Return every line of the data below without changing anything.

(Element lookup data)

%%

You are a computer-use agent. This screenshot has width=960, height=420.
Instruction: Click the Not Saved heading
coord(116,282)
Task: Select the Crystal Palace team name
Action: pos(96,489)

%%

• **WRITTEN RESPONSE**:
You are a computer-use agent. This screenshot has width=960, height=420.
Instruction: Click the Not Saved heading
coord(116,282)
Task: Select the Crystal Palace team name
Action: pos(96,489)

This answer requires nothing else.